▶ WHAT THE TASK ASKS
Once the data has been read, return all of it precisely as written.

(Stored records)
────────

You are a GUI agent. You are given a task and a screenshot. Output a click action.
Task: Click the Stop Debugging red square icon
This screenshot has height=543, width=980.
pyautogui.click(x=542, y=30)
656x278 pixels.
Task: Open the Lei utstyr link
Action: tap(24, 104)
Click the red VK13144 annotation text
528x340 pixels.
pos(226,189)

────────

▶ SOLUTION
You are a GUI agent. You are given a task and a screenshot. Output a click action.
Task: Click the Stop Debugging red square icon
This screenshot has height=543, width=980.
pyautogui.click(x=542, y=30)
656x278 pixels.
Task: Open the Lei utstyr link
Action: tap(24, 104)
Click the red VK13144 annotation text
528x340 pixels.
pos(226,189)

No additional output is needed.